In the design world, you rarely get to see the rough workings of creatives’ minds. Instead we’re presented with the finished and perfected product of months or sometimes years of work. So it’s exciting to get a chance to nose through the sketchbooks of some top international graphic designers in a new book from Thames & Hudson.
Graphic: Inside the Sketchbooks of the World’s Great Graphic Designers, shows the scrappy scribbles, doodles and thought processes made during or alongside creative projects.
Flick through Milton Glaser’s chalk drawings of vegetables and farm buildings or cartoonist Philip Burke’s fully recognisable, near-perfect caricatures. Art Spiegelman, the graphic novelist behind award-winning Holocaust survivor’s tale Maus, shares his notebooks, which are full of asmuch prose writings and shopping lists as they are of drawings.
Perhaps most interesting are the pages from Israeli illustrator Noma Bar.
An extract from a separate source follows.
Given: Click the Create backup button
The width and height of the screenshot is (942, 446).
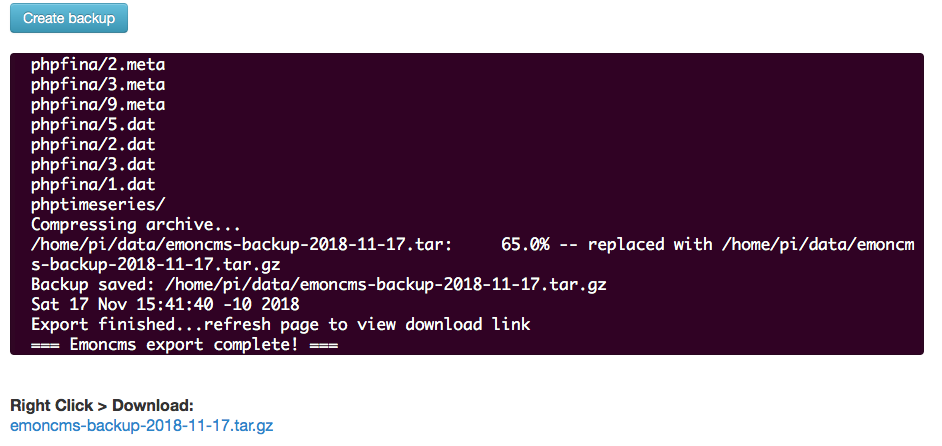Looking at the screenshot, I should point(68,18).
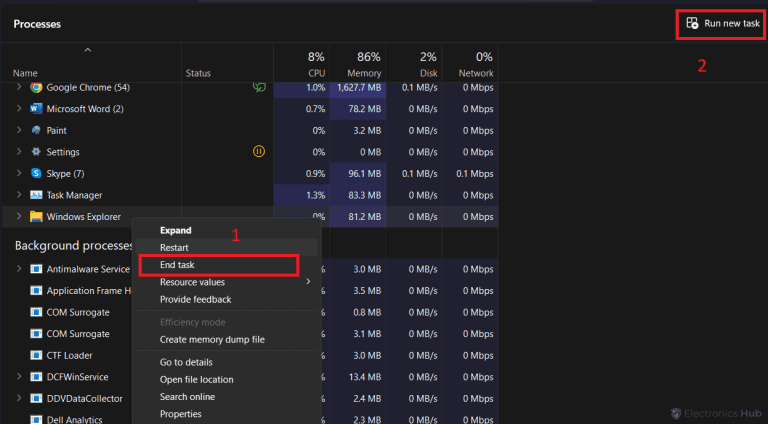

Although Bar’s witty illustrations have complex ideas, the execution is usually clean and minimal. But through this book, you can see the final work is a sharp contrast to Bar’s messy scrapbooks, which are crammed with ideas, layers of newspaper clippings, coloured paper and coloured pencil scribbles.
It’s an inspiring book that you could pore through for hours. And it just shows, practice makes perfect.
Graphic: Inside the Sketchbooks of the World’s Great Graphic Designers by Stven Heller and Lita Talarico is available from Thames & Hudson from 13 September, priced £24.95.